FIA-Präsident Max Mosley nimmt die Teams offenbar immer noch nicht ernst

Formel 1 2009

— 19.06.2009

Mosley: "Piratenserie" wird nicht passieren

Max Mosley bleibt Hardliner, nimmt den Abspaltungsbeschluss von acht Teams nicht ernst und glaubt, dass es nicht zur "Piratenserie" kommen wird

Die Teamvereinigung FOTA hat heute Morgen offiziell bekannt gegeben, dass ihre acht Mitglieder 2010 eine "Piratenserie" ohne die FIA gründen werden. Das wäre ein Szenario, das niemand haben will, aber alleine durch die zugehörige Pressemitteilung sollte klar sein, wie angespannt die Lage im Moment ist. Nur Max Mosley nimmt weiterhin alles auf die leichte Schulter.

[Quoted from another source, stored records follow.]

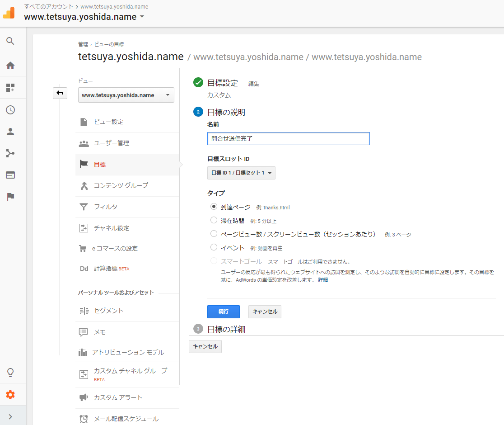Screen dimensions: 504x425
Task: Select the ページビュー数 / スクリーンビュー数 option
Action: pyautogui.click(x=214, y=234)
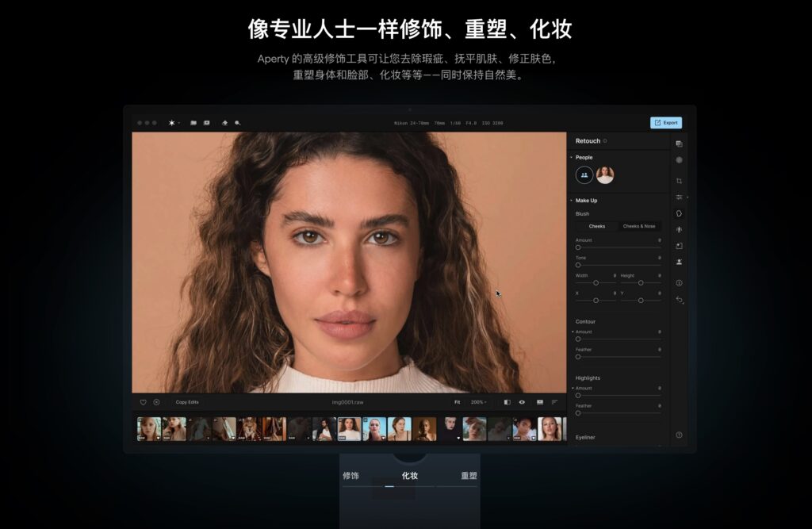This screenshot has height=529, width=812.
Task: Click the undo history icon in the right sidebar
Action: point(679,300)

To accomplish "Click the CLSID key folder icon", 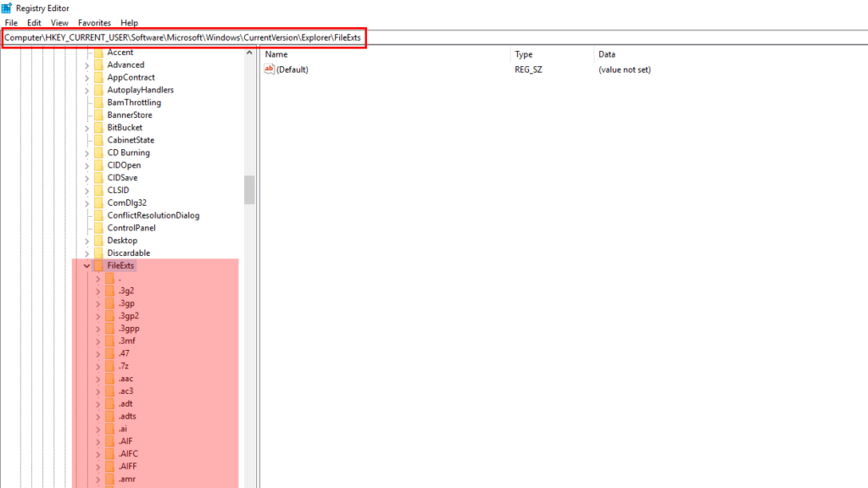I will click(99, 190).
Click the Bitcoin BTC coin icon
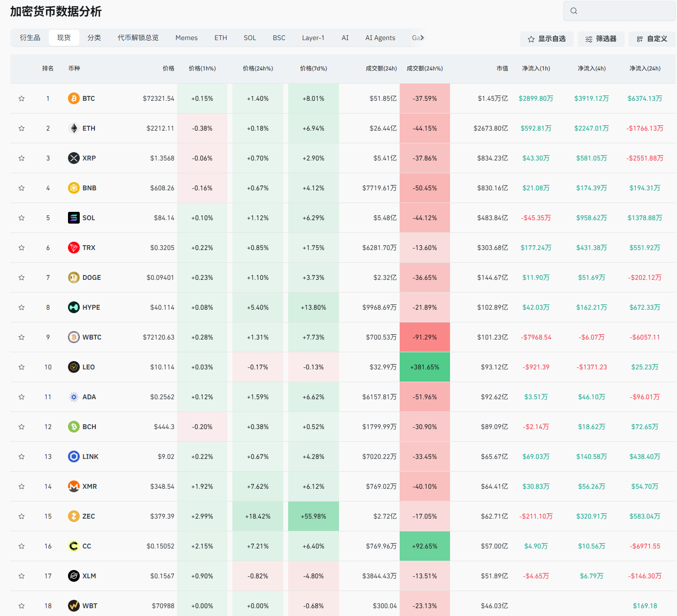677x616 pixels. pyautogui.click(x=73, y=98)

"Ich nehme das nicht so ernst wie manche andere, denn ich weiß, dass hier nur posiert wird", relativiert der FIA-Präsident in einem 'BBC'-Interview. "Das alles wird zwischen jetzt und dem ersten Rennen der nächsten Saison im März 2010 aufhören. In den nächsten neun Monaten wird ja nichts passieren, da kann man leicht große Sprüche klopfen. Aber wir alle wissen, dass in Melbourne 2010 alle Teilnehmer der Formel-1-Weltmeisterschaft der FIA sein werden."

Gehen die Hersteller sowieso?

Mosley kann sich lediglich vorstellen, "ein bis drei" Herstellerteams zu verlieren, doch diese wären seiner Meinung nach sowieso ausgestiegen und nutzen den aktuellen Streit nur als billigen Vorwand: "Sie können in der Krise nicht Regierungsgelder annehmen und gleichzeitig hunderte Millionen in die Formel 1 pumpen." Aber: "Die großen Traditionsteams - und dazu zähle ich auch Ferrari - müssen dabei bleiben und werden dabei bleiben. Es wird sich eine Lösung finden."

"Ich bin mir da sicher, denn eine Einigung liegt im Interesse aller", so der Brite. "Es liegt im Interesse der Teams, Teil der Formel-1-Weltmeisterschaft zu sein, und es gibt keinen fundamentalen oder wichtigen Grund, der dagegen spricht. Es geht nur um Persönlichkeiten und Macht und darüber, wer was von wem haben kann. Das ist leicht, wenn nichts auf dem Spiel steht, aber wenn das erste Rennen näher kommt, dann werden sie da sein."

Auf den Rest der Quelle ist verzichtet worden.